**SUPPLIED MATERIAL**
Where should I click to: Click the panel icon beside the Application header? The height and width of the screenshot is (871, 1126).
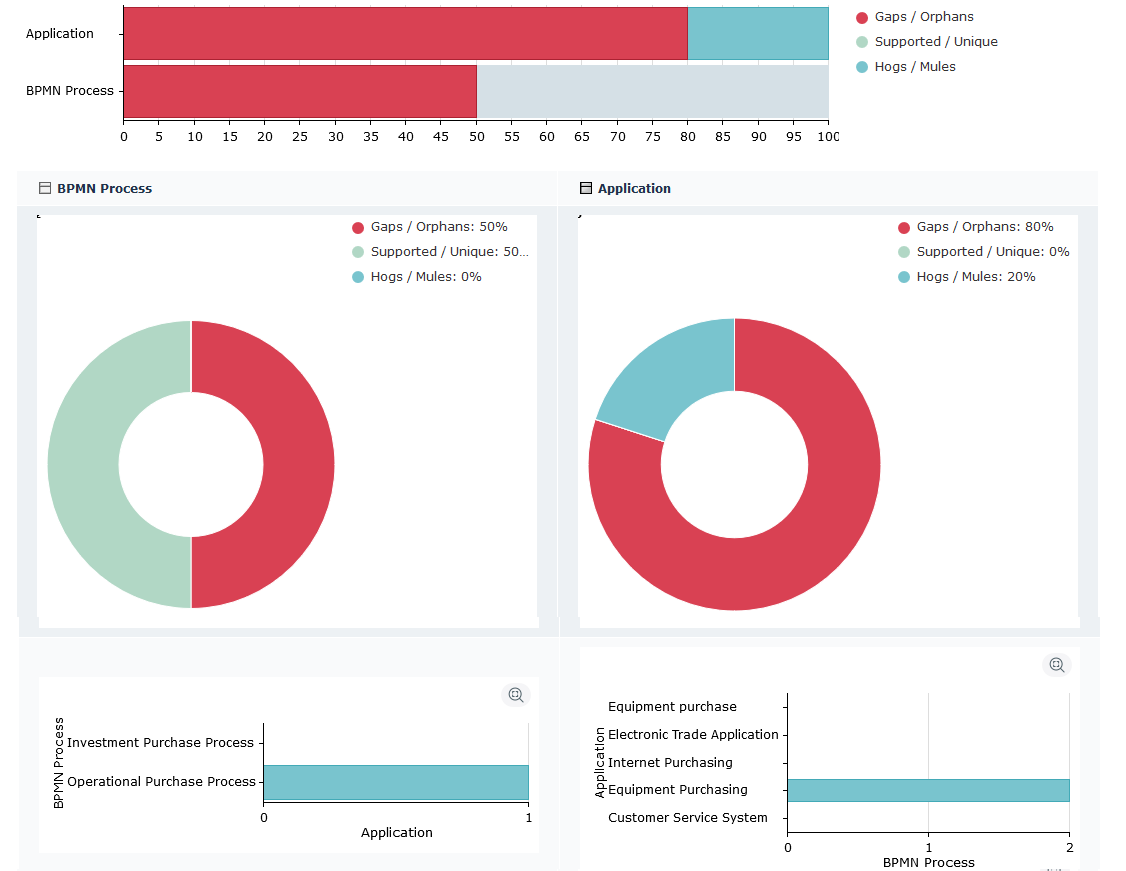coord(586,188)
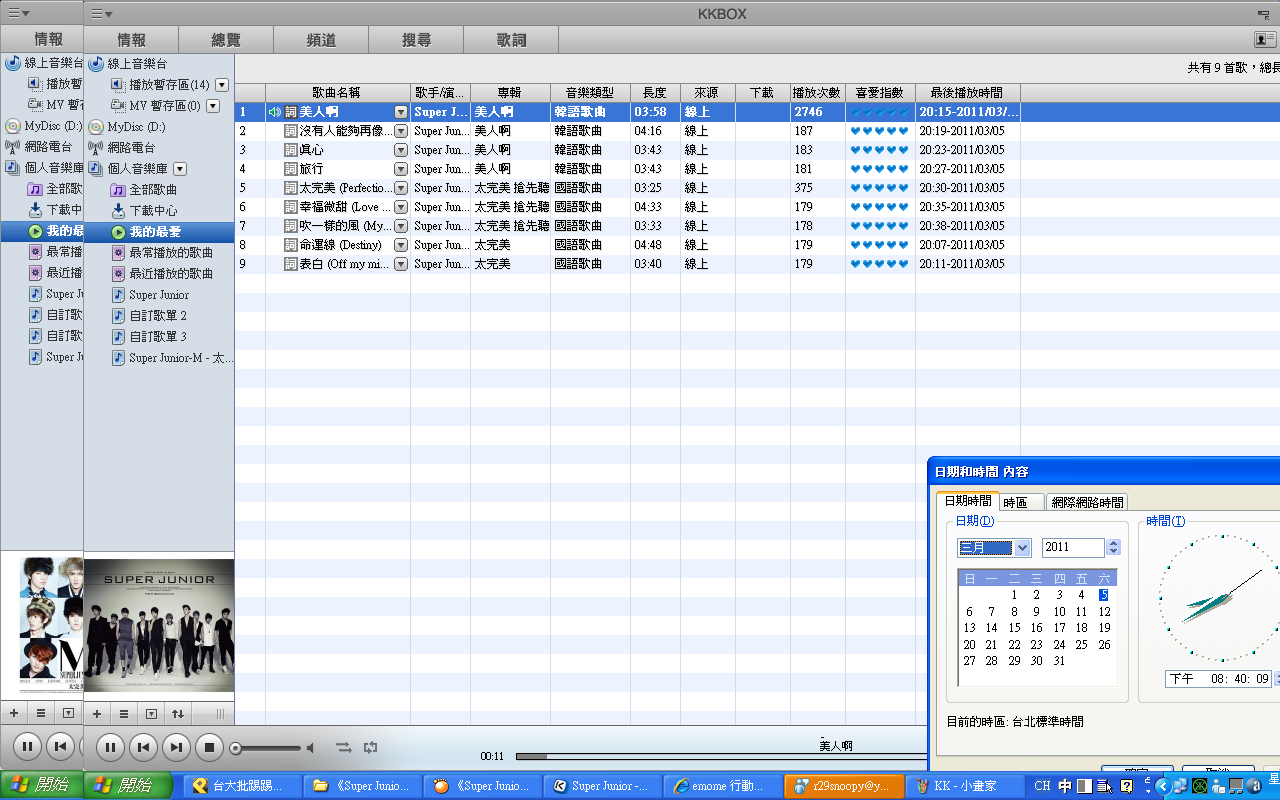Toggle repeat playback mode
The width and height of the screenshot is (1280, 800).
pos(371,747)
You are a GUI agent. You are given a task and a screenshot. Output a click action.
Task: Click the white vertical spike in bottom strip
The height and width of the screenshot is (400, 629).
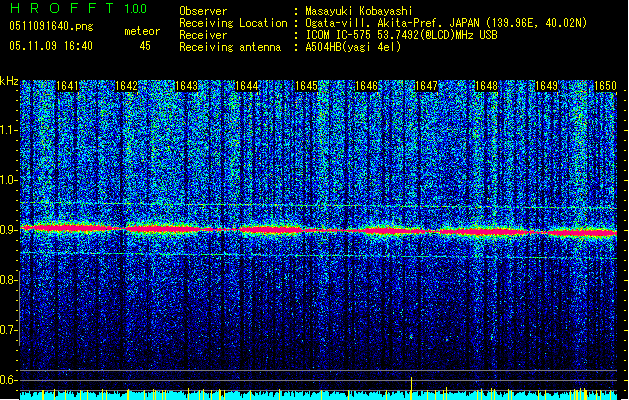coord(411,384)
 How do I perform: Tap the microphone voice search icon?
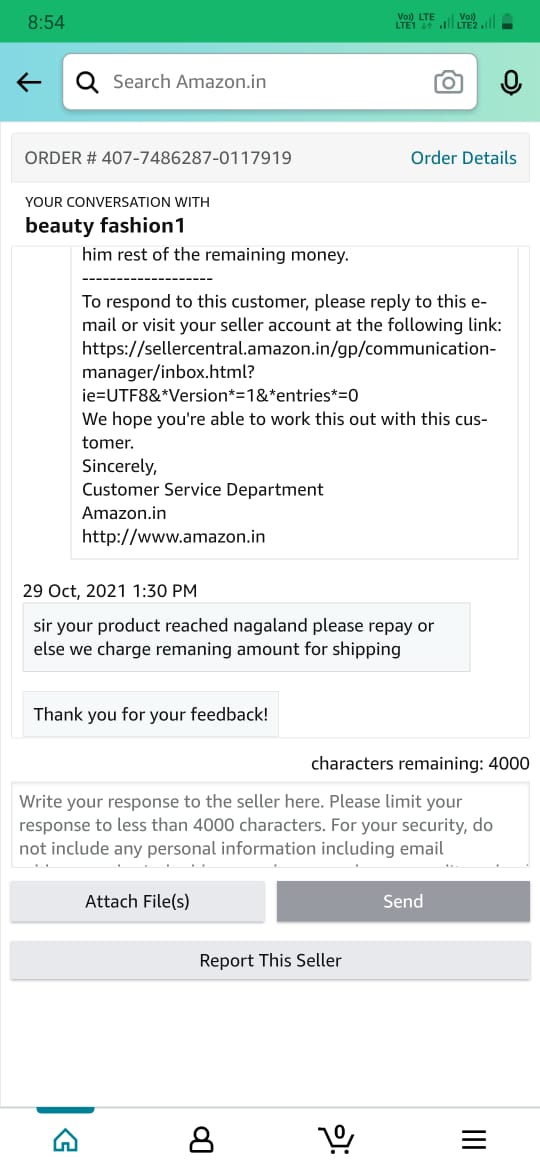tap(511, 82)
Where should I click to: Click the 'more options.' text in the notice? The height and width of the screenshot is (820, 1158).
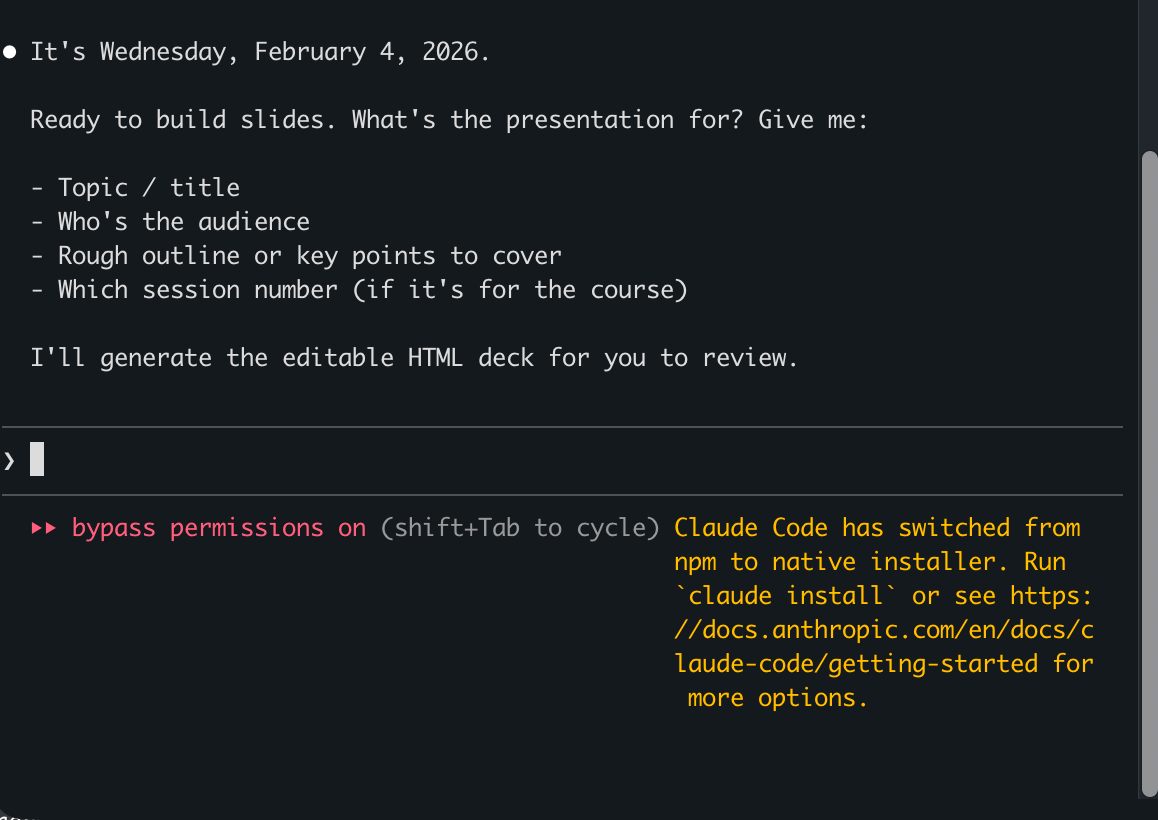pos(777,698)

**EXERCISE OBJECTIVE**
Write out every line above word for word, leaving out the pictures.

**ANSWER TO THE EXERCISE**
Where should I click to: Click the panel icon beside the Application header? The height and width of the screenshot is (871, 1126).
coord(586,188)
Toggle repeat playback mode
The width and height of the screenshot is (1280, 800).
pos(371,747)
You are a GUI agent. You are given a task and a screenshot. Output a click action.
Task: Click the white vertical spike in bottom strip
The height and width of the screenshot is (400, 629).
coord(411,384)
 How do I perform: Tap the microphone voice search icon?
tap(511, 82)
Where should I click to: Click the 'more options.' text in the notice? The height and width of the screenshot is (820, 1158).
pos(777,698)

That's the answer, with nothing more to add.